-------- Extracted entries --------

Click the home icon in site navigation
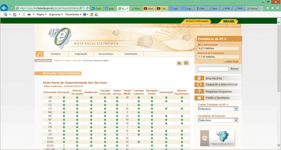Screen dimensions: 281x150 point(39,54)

--------
-------- Extracted entries --------

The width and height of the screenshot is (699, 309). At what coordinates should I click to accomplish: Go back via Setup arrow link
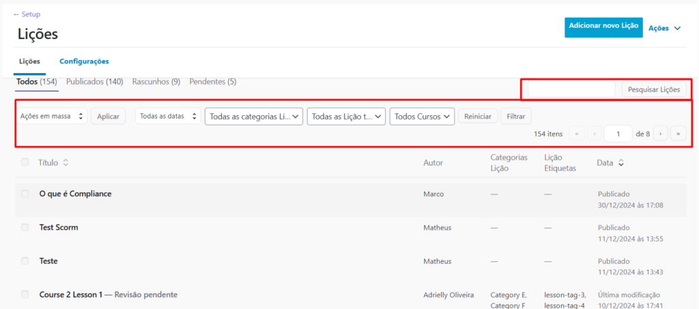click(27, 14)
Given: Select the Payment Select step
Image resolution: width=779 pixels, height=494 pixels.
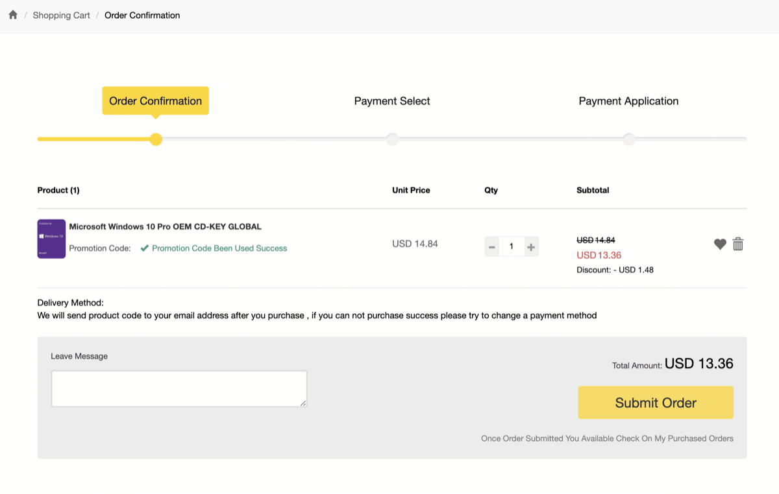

--------

Looking at the entries above, can you reproduce exactly the lines from the one that holds "Given: Select the Payment Select step" through the one that holds "Image resolution: width=779", and only those?

Given: Select the Payment Select step
Image resolution: width=779 pixels, height=494 pixels.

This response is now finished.